In order to ensure the smooth implementation of the 2025 growth strategy, Kuka will focus on integrating its robotics expertise and application technology in the future to further improve the position of its products in the global market and regional markets. This includes both the company's overall product plans and the need for retail robots and logistics solutions driven by e-commerce and retail in some targeted areas. For the rapidly growing robot demand market, Kuka will further strengthen targeted technology research, and its global branches will be more closely linked and coordinated.


"We need to focus on technology development and innovation, and we need midea's full support, which is our long-term strategy for Kuka together. Now, we have set the framework and made it clear that Kuka will focus more on operations in the future. Midea is committed to significantly increasing our r&d spending in Augsburg to foster innovation and attract and retain talent. The 2025 growth plan is far more ambitious than the existing investment agreements." In addition, the vision includes making automation easier and more intuitive for everyone to use by 2030. By then, "programming robots will be as easy as using laptops or mobile devices today, and Kuka is working to develop a future-oriented operating system that focuses on the simple operation and intuitive processing of automation solutions."


As of the date of the announcement, Midea holds more than 95% of all kuka shares. Dr. Gu Yanmin, chairman of the board of Supervisors of Kuka Joint-stock Company and vice president of Midea Group, said that due to the low average daily trading volume, the current listing and circulation of Kuka does not have any substantial benefits for the enterprise itself. In addition, due to its low free float, Kuka is no longer a key reference company in the German stock index. After delisting, Kuka will waive the regulatory requirements of being a listed company and its market strategy can be more flexible.


"The global robotics and automation market remains vibrant, especially? The demand for automation and logistics related robot products and services in China and Asia is stronger than ever. For Kuka to seize this momentum, a unified shareholding structure is crucial; Midea's acquisition of Full ownership of Kuka takes our cooperation to a new level and helps greatly enhance Kuka's competitiveness."

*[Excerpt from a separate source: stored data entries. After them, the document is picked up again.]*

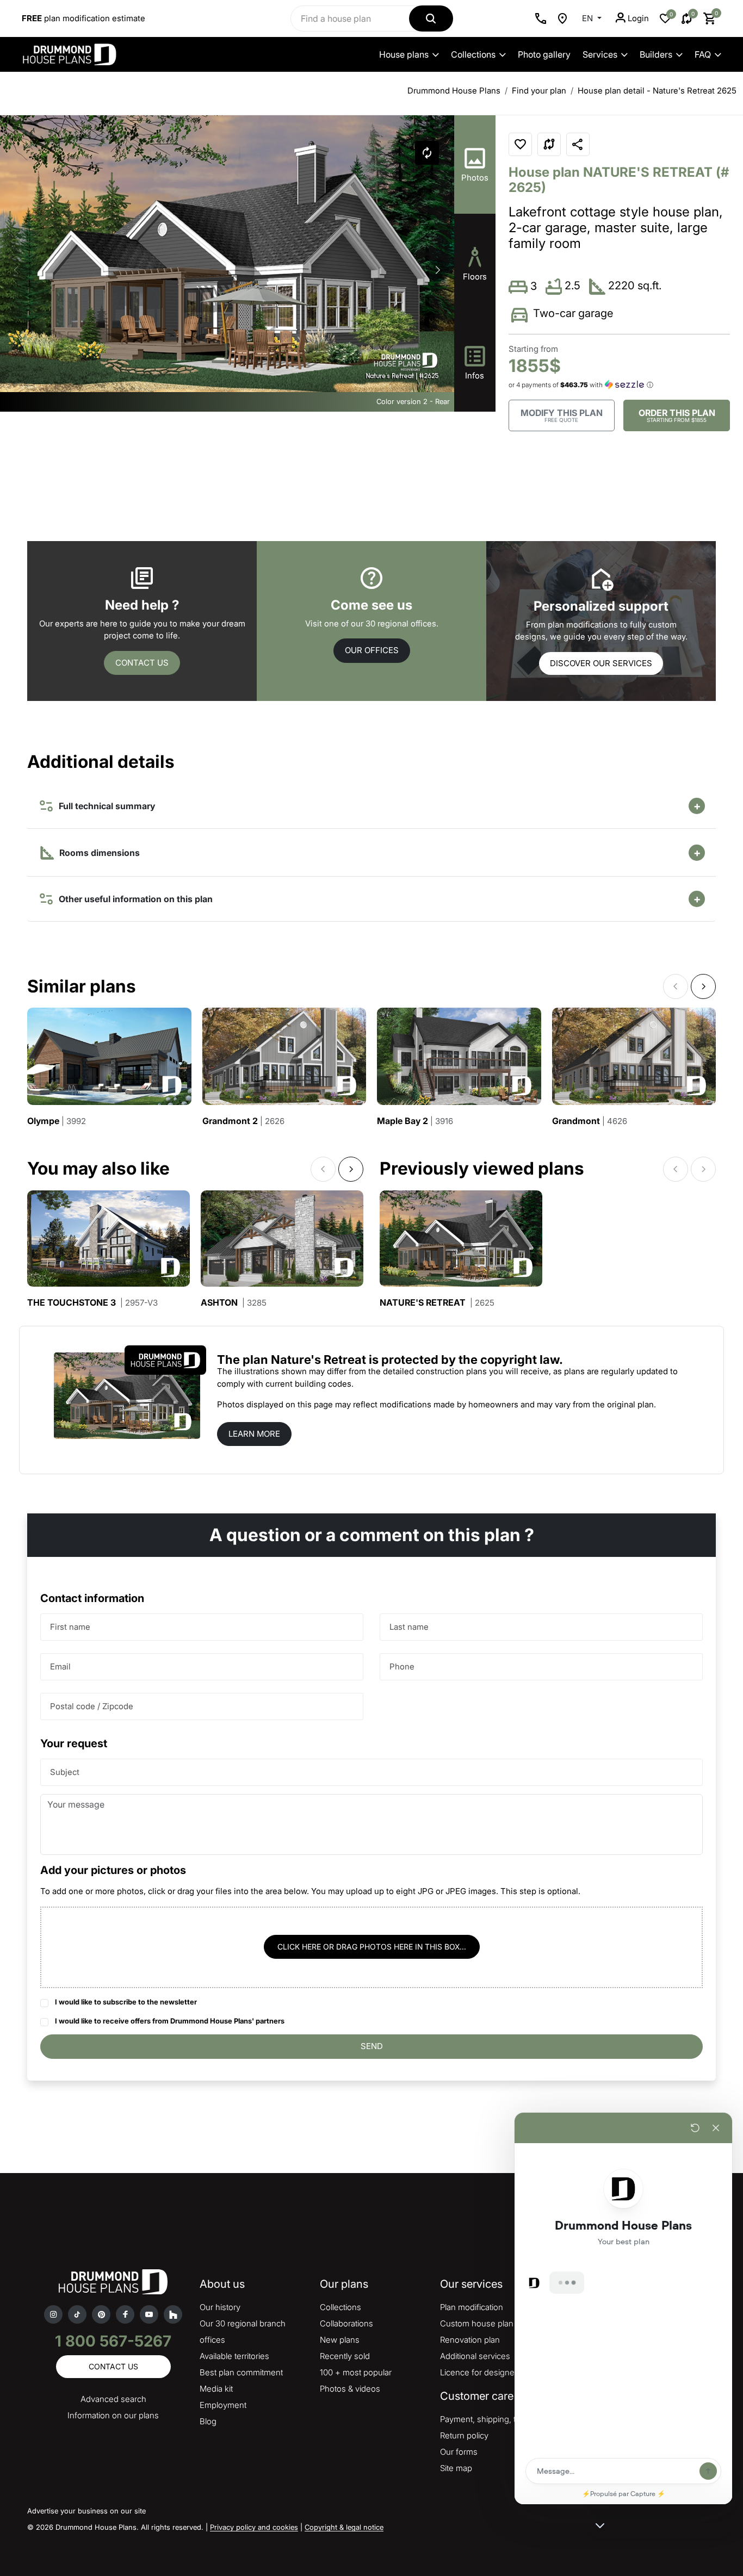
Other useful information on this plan (133, 898)
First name (70, 1627)
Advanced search (113, 2399)
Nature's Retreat (437, 1303)
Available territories (234, 2356)
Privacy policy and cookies (254, 2527)
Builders (656, 54)
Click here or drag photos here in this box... (371, 1946)
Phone (401, 1666)
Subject (64, 1772)
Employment (223, 2405)
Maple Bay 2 (415, 1121)
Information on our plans (113, 2415)
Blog (208, 2421)
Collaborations (346, 2323)
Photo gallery (544, 54)
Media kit (216, 2388)
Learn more (254, 1434)
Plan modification (471, 2307)
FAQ (703, 54)
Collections (473, 54)
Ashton (234, 1303)
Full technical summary (104, 805)
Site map (456, 2468)
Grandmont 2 (243, 1121)
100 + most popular (356, 2372)
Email (60, 1666)
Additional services (475, 2356)
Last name (409, 1627)
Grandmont (589, 1121)
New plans (340, 2340)
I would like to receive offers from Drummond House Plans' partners (169, 2020)
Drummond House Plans (453, 90)
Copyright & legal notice (344, 2527)
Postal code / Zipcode (91, 1706)
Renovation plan (470, 2340)
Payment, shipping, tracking (491, 2419)
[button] (438, 270)
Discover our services (601, 663)
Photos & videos (350, 2388)
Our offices (372, 650)
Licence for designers (481, 2372)
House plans (404, 54)
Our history (220, 2307)
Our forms (459, 2452)
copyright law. (521, 1359)
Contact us (142, 662)
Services (600, 54)
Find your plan (539, 90)
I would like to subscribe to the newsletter (126, 2001)
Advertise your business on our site (86, 2510)
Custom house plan (476, 2323)
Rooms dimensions (98, 852)
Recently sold (345, 2356)
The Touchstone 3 (92, 1303)
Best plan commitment (241, 2372)
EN (588, 18)
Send (372, 2046)
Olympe (56, 1121)
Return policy (464, 2435)
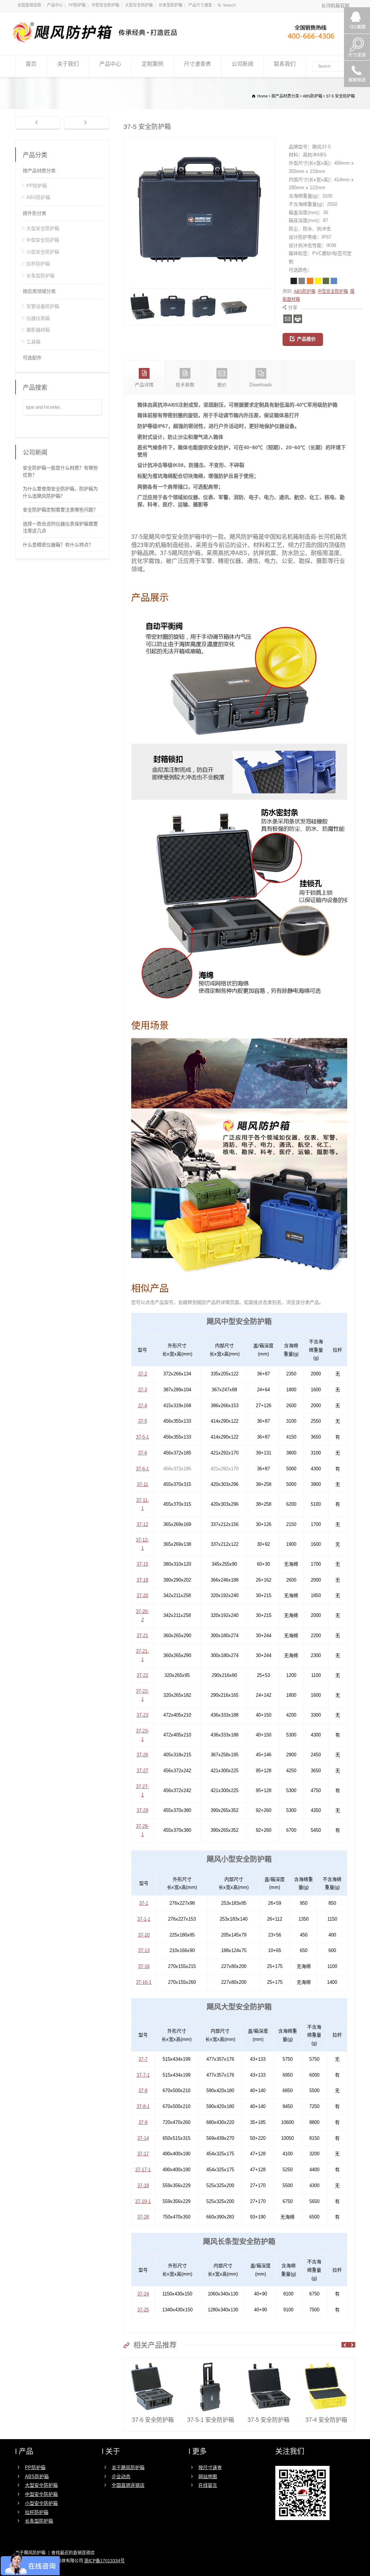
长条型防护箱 (170, 5)
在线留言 (207, 2485)
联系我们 (285, 64)
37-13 (144, 1950)
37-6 (142, 1453)
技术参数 (185, 384)
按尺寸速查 (210, 2467)
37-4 (142, 1405)
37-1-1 (143, 1919)
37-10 (144, 1935)
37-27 (142, 1770)
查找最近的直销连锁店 (73, 2552)
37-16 (144, 1966)
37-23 (142, 1715)
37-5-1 (142, 1437)
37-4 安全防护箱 (326, 2420)
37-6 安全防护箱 (153, 2420)
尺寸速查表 (197, 64)
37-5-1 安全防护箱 (210, 2420)
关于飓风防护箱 (128, 2467)
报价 (222, 384)
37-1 (143, 1903)
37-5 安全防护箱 (268, 2420)
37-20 (142, 1595)
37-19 (143, 2185)
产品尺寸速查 (200, 5)
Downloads (260, 384)
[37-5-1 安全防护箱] (210, 2361)
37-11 (142, 1484)
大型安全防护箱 (139, 5)
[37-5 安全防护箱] (268, 2361)
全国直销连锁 (29, 5)
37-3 (142, 1389)
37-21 (142, 1635)
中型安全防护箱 (105, 5)
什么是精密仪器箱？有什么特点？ (58, 544)
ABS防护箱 (304, 291)
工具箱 (33, 341)
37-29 (142, 1810)
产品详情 (144, 384)
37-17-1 (143, 2169)
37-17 (143, 2153)
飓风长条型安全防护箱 (239, 2242)
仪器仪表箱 (38, 318)
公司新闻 (242, 64)
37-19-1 (143, 2201)
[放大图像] (199, 141)
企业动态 (121, 2476)
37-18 (142, 1580)
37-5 (142, 1421)
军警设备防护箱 (42, 306)
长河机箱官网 (335, 5)
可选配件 (32, 357)
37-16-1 (143, 1982)
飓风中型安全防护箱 (239, 1322)
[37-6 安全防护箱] (152, 2361)
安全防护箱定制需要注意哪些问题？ (60, 509)
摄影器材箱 (38, 330)
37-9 (142, 2122)
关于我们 (68, 64)
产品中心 (55, 5)
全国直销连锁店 (128, 2485)
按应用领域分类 (39, 291)
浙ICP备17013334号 (104, 2560)
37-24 (143, 2294)
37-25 (143, 2309)
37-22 (142, 1675)
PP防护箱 (77, 5)
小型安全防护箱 (42, 252)
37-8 (142, 2090)
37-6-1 (142, 1468)
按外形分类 (34, 213)
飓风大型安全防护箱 (239, 2007)
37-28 (143, 2217)
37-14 (143, 2138)
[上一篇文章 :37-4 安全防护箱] (37, 123)
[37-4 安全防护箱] (326, 2361)
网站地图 (207, 2476)
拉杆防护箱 (38, 263)
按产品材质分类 (39, 170)
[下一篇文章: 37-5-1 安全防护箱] (86, 123)
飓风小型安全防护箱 (239, 1859)
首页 (31, 64)
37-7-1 (143, 2075)
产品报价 (306, 339)
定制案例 (152, 64)
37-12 (142, 1524)
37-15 (142, 1564)
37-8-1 (143, 2106)
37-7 (142, 2059)
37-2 (142, 1373)
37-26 (142, 1754)
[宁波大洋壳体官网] (181, 41)
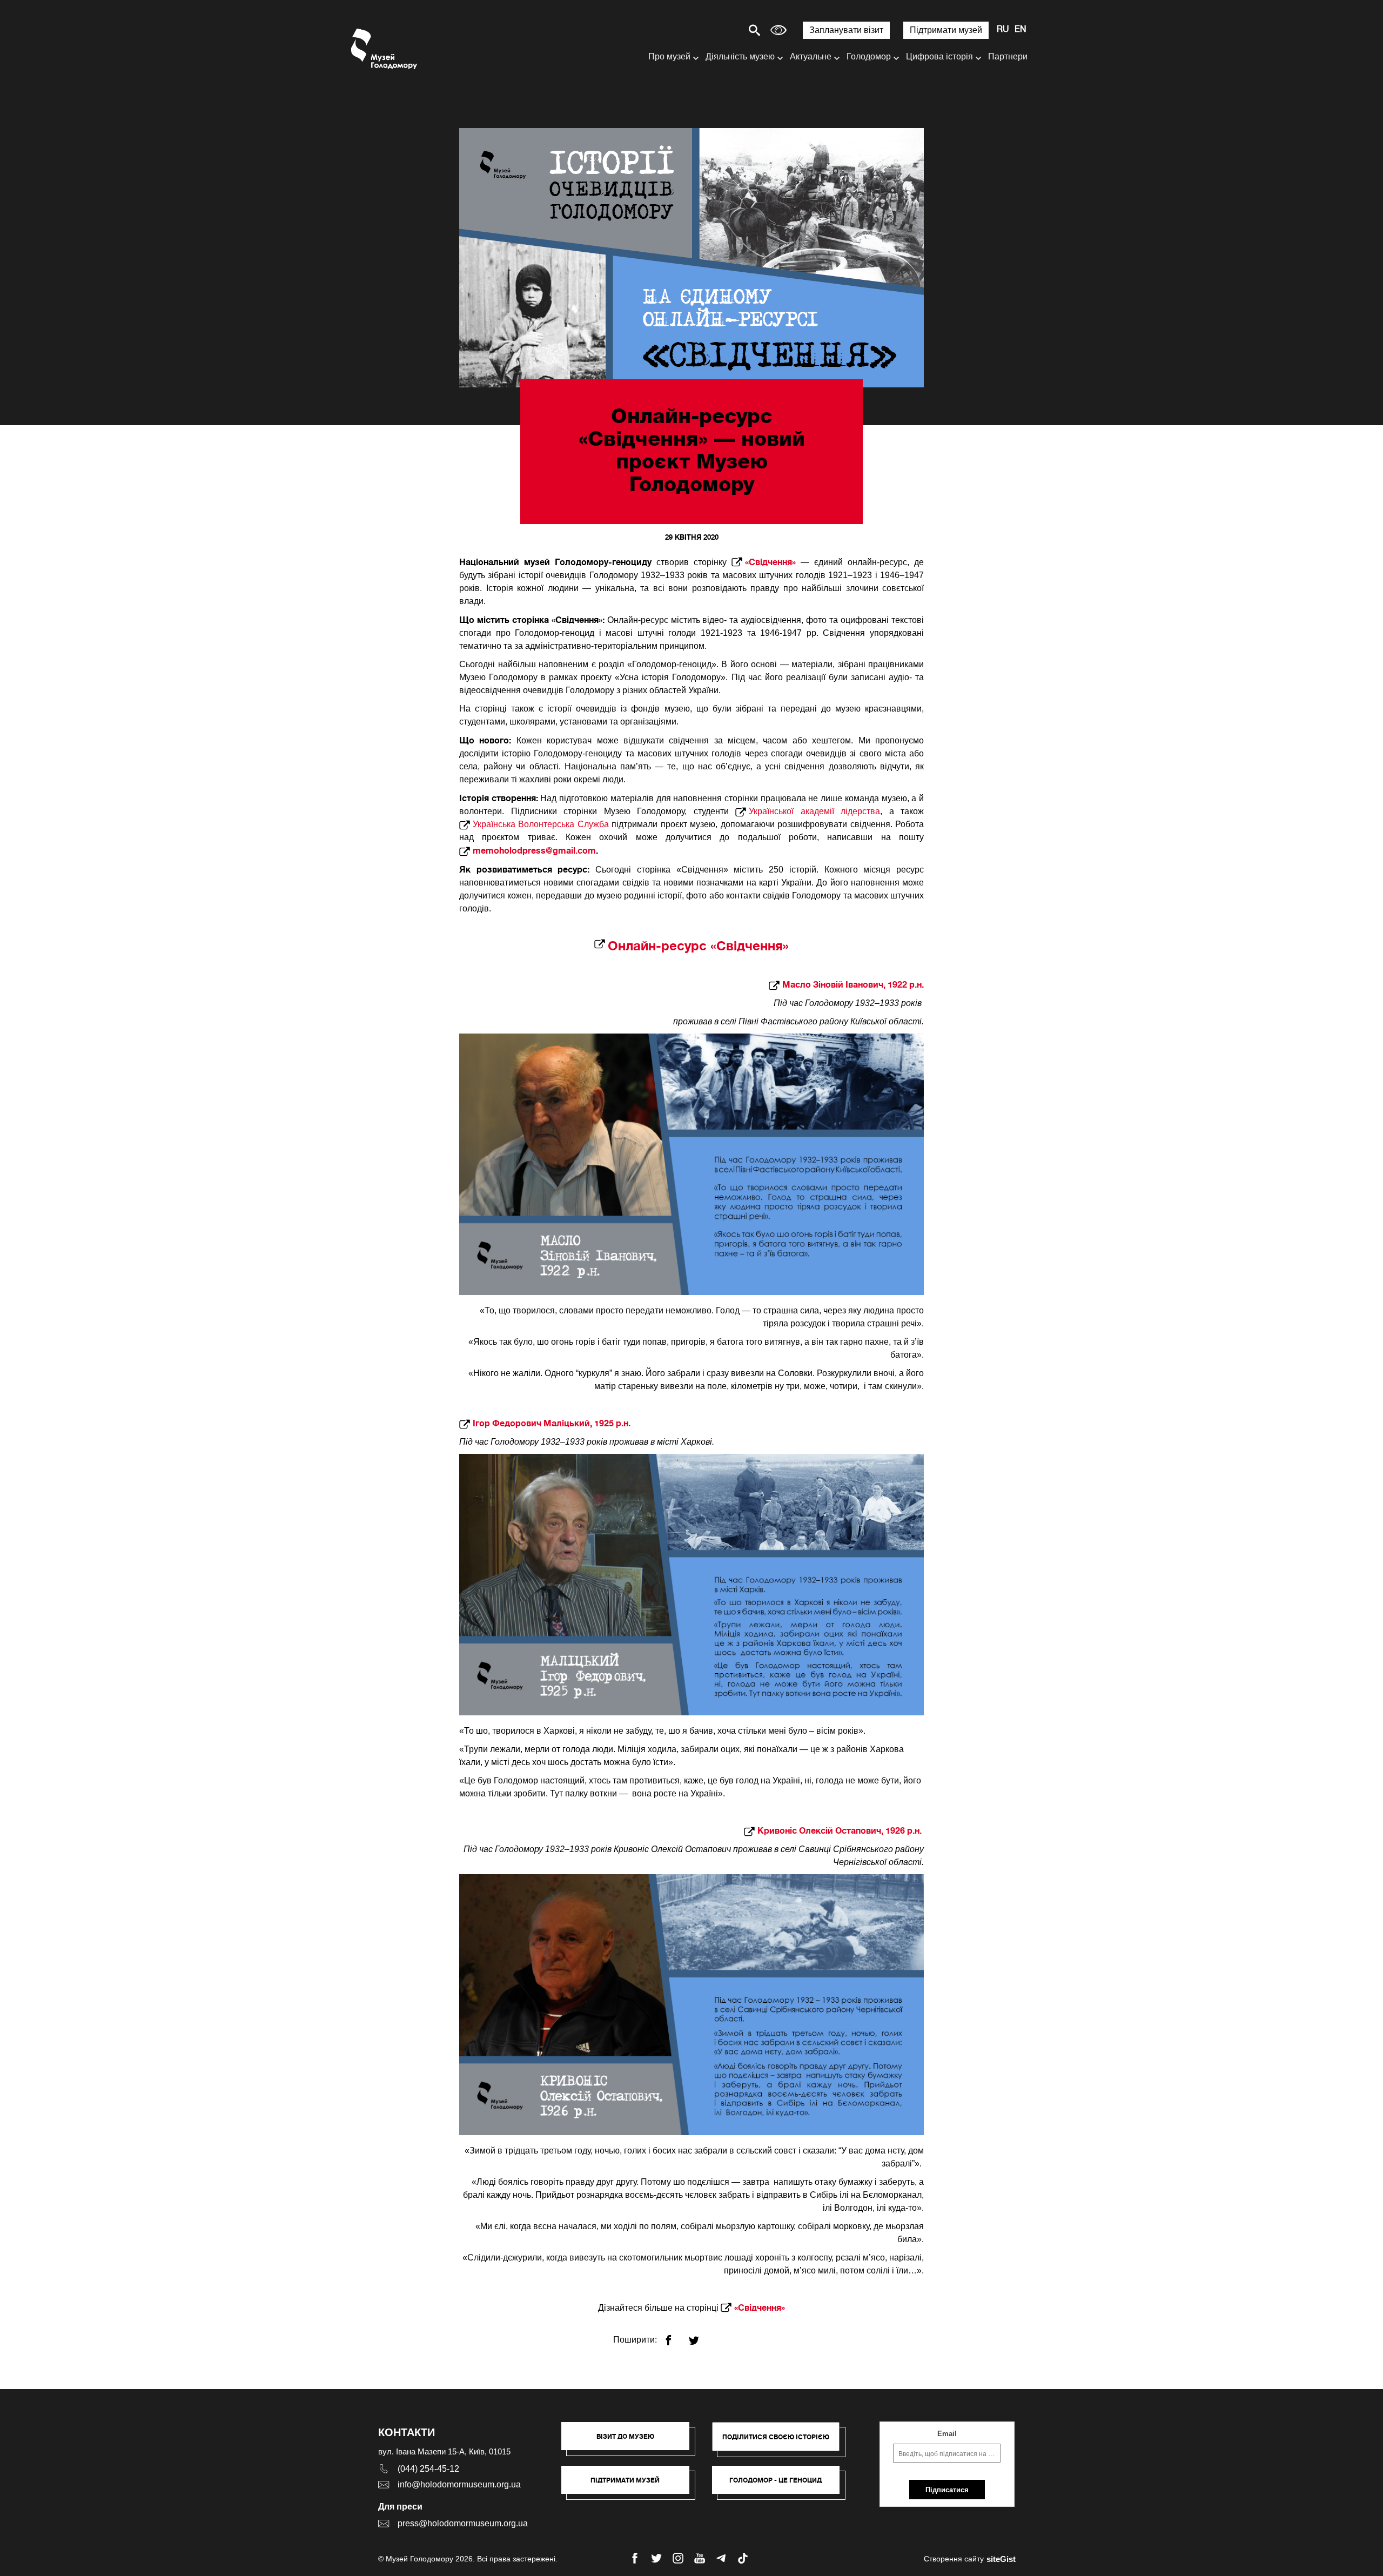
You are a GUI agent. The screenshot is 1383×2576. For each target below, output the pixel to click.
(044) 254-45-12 (428, 2468)
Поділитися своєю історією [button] (775, 2437)
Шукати (716, 30)
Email (947, 2434)
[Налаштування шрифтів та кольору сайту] (778, 30)
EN (1020, 29)
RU (1003, 29)
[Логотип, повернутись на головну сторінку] (385, 49)
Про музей (669, 56)
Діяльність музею (740, 56)
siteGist (1001, 2559)
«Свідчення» (770, 561)
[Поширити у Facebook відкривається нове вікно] (675, 2336)
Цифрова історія (939, 56)
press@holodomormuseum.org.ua (463, 2523)
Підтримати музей (946, 30)
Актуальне (810, 56)
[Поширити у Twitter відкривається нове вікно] (700, 2336)
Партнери (1008, 56)
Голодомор (869, 56)
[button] (630, 2441)
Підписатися (947, 2490)
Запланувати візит (846, 30)
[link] (630, 2485)
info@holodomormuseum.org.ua (459, 2484)
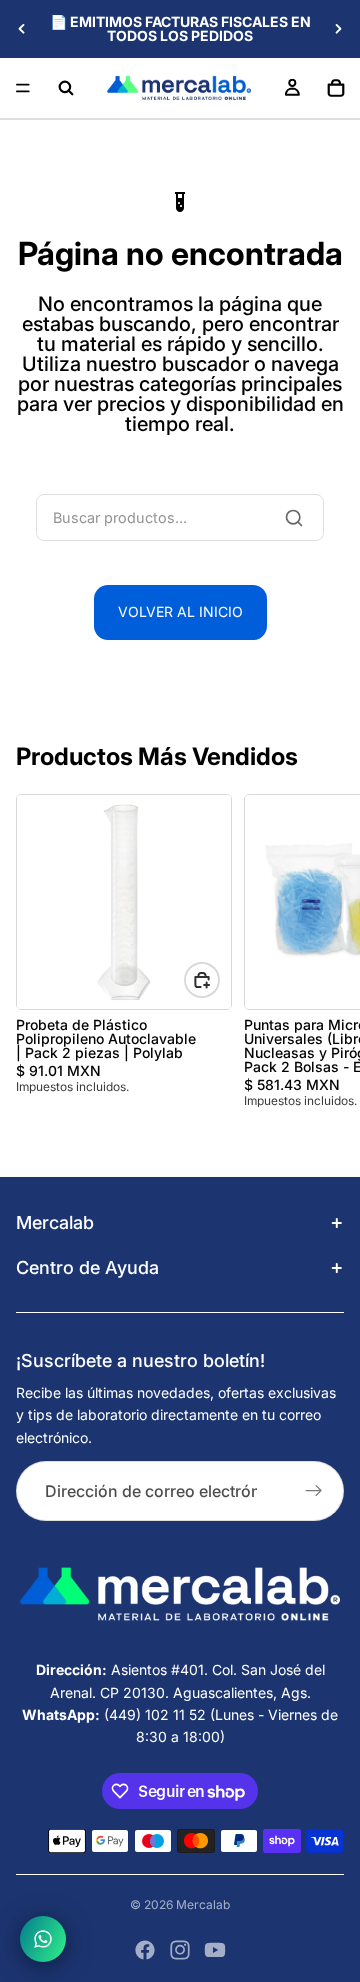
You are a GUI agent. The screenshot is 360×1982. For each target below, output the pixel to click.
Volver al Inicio (180, 611)
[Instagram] (180, 1950)
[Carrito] (336, 88)
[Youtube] (215, 1950)
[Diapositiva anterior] (22, 29)
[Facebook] (145, 1950)
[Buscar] (66, 88)
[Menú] (23, 88)
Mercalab (203, 1904)
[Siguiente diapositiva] (338, 29)
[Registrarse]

"The privatization of Kuka was a joint decision of both parties. Through this operation, kuka paves the way for the company to improve efficiency, speed and competitiveness, helping to achieve kuka's growth goals in Europe, the Americas and especially In China. We will continue to respect and abide by the investment agreement and fencing agreement signed by both sides in 2016. The 'A' in KUKA will also continue to represent Augsburg."


Domestic appliances, analysts say, in recent years, home appliance, including midea, haier, etc, outside companies are expanding home appliance "second track", and beauty is buying a library card, Wan Dong medical treatment and a series of "crossover" enterprise, extended its tentacles yan to industrial automation and medical fields such as wisdom, efforts to "technology companies". However, as midea's original home appliances and industrial robots are far apart, there is no professional and technical personnel, professional channels, in the process of integrating kuka through some detours. After Midea's acquisition, due to various problems in the run-in period, Kuka experienced a decline in revenue and profit in consecutive years since 2017, and formed a huge goodwill cost.


At the same time, as a German listed company, all decisions of Kuka need to follow the regulatory process of listed companies. Relatively speaking, Kuka is independent in operation, and Midea Group cannot interfere in its business matters and personnel structure too much. As Midea privatises Kuka, Kuka becomes a wholly-owned subsidiary of Mei, which will improve the efficiency of communication and decision-making.


In recent years, Kuka's revenue in The Chinese market has been growing. In the first half of 2021, Kuka achieved revenue of 1.529 billion euros, of which the Chinese market contributed 262 million euros. China is already the world's largest market for industrial robots, and midea is expected to further increase kuka's share of revenue in China after privatizing the company.